Healthy Lifestyle: Diet and Nutrition, Exercise and Fitness
A healthy diet and lifestyle are the best weapons you have to fight heart disease. Many people make it harder than it is. It is important to remember that it is the overall pattern of the choices you make that counts. As you make daily food choices, base your eating pattern on these recommendations:
Choose lean meats and poultry without skin and prepare them without added saturated and trans fat.
Select fat-free, 1% fat, and low-fat dairy products.

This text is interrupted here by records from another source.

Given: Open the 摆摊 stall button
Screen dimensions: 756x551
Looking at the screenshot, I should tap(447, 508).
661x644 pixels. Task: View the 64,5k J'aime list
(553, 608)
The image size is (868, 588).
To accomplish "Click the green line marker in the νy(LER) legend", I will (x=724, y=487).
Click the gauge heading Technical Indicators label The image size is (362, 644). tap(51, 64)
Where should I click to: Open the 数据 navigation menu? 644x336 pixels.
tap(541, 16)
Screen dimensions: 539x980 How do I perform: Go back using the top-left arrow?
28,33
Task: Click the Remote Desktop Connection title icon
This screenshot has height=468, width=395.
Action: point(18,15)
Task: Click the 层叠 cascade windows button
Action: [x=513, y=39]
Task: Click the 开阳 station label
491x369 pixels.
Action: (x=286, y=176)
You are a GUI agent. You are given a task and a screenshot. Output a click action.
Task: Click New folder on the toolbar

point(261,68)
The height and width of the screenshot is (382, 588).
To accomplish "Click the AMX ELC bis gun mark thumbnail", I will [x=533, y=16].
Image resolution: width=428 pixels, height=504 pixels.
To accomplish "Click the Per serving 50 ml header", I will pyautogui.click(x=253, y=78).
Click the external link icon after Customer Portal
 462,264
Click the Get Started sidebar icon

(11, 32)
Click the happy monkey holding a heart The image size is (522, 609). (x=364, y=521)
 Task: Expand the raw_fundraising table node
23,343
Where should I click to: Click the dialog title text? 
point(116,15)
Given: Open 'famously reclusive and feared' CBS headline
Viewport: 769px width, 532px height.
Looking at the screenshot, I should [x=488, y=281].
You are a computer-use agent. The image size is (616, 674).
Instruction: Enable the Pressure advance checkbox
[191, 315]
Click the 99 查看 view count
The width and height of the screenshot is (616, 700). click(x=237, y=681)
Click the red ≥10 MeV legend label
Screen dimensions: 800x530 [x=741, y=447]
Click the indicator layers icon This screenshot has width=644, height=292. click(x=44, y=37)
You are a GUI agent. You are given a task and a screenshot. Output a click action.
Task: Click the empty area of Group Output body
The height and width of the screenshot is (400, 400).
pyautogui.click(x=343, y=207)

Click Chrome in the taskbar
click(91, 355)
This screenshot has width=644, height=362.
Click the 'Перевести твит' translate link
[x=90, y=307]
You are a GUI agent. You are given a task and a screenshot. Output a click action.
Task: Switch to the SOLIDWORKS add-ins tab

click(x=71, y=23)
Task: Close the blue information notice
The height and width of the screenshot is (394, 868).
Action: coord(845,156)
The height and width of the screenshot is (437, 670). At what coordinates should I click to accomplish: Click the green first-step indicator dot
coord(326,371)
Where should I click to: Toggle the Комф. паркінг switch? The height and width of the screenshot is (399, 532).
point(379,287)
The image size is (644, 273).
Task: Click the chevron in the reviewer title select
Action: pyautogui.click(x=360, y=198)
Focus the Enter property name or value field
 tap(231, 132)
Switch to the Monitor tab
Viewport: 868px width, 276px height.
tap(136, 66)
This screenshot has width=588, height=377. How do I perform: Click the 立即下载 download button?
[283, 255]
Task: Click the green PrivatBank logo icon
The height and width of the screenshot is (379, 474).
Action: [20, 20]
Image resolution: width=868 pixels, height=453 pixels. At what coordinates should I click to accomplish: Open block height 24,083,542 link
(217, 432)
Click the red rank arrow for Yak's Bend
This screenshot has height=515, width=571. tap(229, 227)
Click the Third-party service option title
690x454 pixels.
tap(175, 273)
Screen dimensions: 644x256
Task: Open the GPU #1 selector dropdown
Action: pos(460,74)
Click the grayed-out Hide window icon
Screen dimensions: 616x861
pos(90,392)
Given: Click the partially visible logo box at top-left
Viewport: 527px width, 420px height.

Cut back on foods containing partially hydrogenated vegetable oils to reduce trans fat in your diet.
Cut back on foods high in dietary cholesterol. Aim to eat less than 300 mg of cholesterol each day.
Cut back on beverages and foods with added sugars.
Choose and prepare foods with little or no salt. Aim to eat less than 2,300 mg of sodium per day. All persons who have hypertension, all middle-aged and older adults, and all blacks should consume no more than 1,500 mg of sodium per day.
If you drink alcohol, drink in moderation. That means no more than one drink per day if you're a woman and two drinks per day if you're a man.
Keep an eye on your portion sizes.
See CDC's Division of Nutrition, Physical Activity, and Obesity Web site for more tips on nutrition.
Physical activity in your daily life is an important step to preventing heart disease. You can take a few simple steps at home, at work, and at play to increase the amount of physical activity in your life. See CDC's physical activity Web site for tips and more information.